Organizations are flooded with data, so they’re scrambling to find ways to derive meaningful insights from it – and then act on them to improve the bottom line.

In today’s data-driven business, enabling employees to access and understand the data that’s relevant to their roles allows them to use data and put those insights into action. To do this, employees need to “talk data,” aka data literacy.

However, Gartner predicts that this year 50 percent of organizations will lack sufficient AI and data literacy skills to achieve business value. This requires organizations to invest in ensuring their employees are data literate.

Data Literacy & the Rise of the Citizen Analyst

According to Gartner, “data literacy is the ability to read, write and communicate data in context, including an understanding of data sources and constructs, analytical methods and techniques applied — and the ability to describe the use case, application and resulting value.”

Today, your employees are essentially data consumers.

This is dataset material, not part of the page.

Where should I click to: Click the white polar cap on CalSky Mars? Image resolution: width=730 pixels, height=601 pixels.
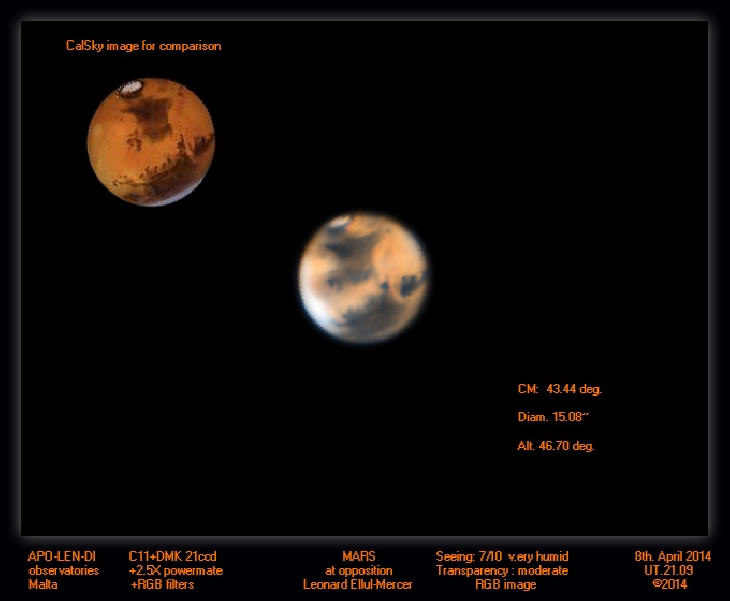pos(129,91)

There are three technological advances driving this data consumption and, in turn, the ability for employees to leverage this data to deliver business value 1) exploding data production 2) scalable big data computation, and 3) the accessibility of advanced analytics, machine learning (ML) and artificial intelligence (AI).

The confluence of this data explosion has created a fertile environment for data innovation and transformation. As a result, we’re seeing the rise of the “citizen analyst,” who brings business knowledge and subject-matter expertise to data-driven insights.

Some examples of citizen analysts include the VP of finance who may be looking for opportunities to optimize the top- and bottom-line results for growth and profitability. Or the product line manager who wants to understand enterprise impact of pricing changes.

David Loshin explores this concept in an erwin-sponsored whitepaper, Data Intelligence: Empowering the Citizen Analyst with Democratized Data.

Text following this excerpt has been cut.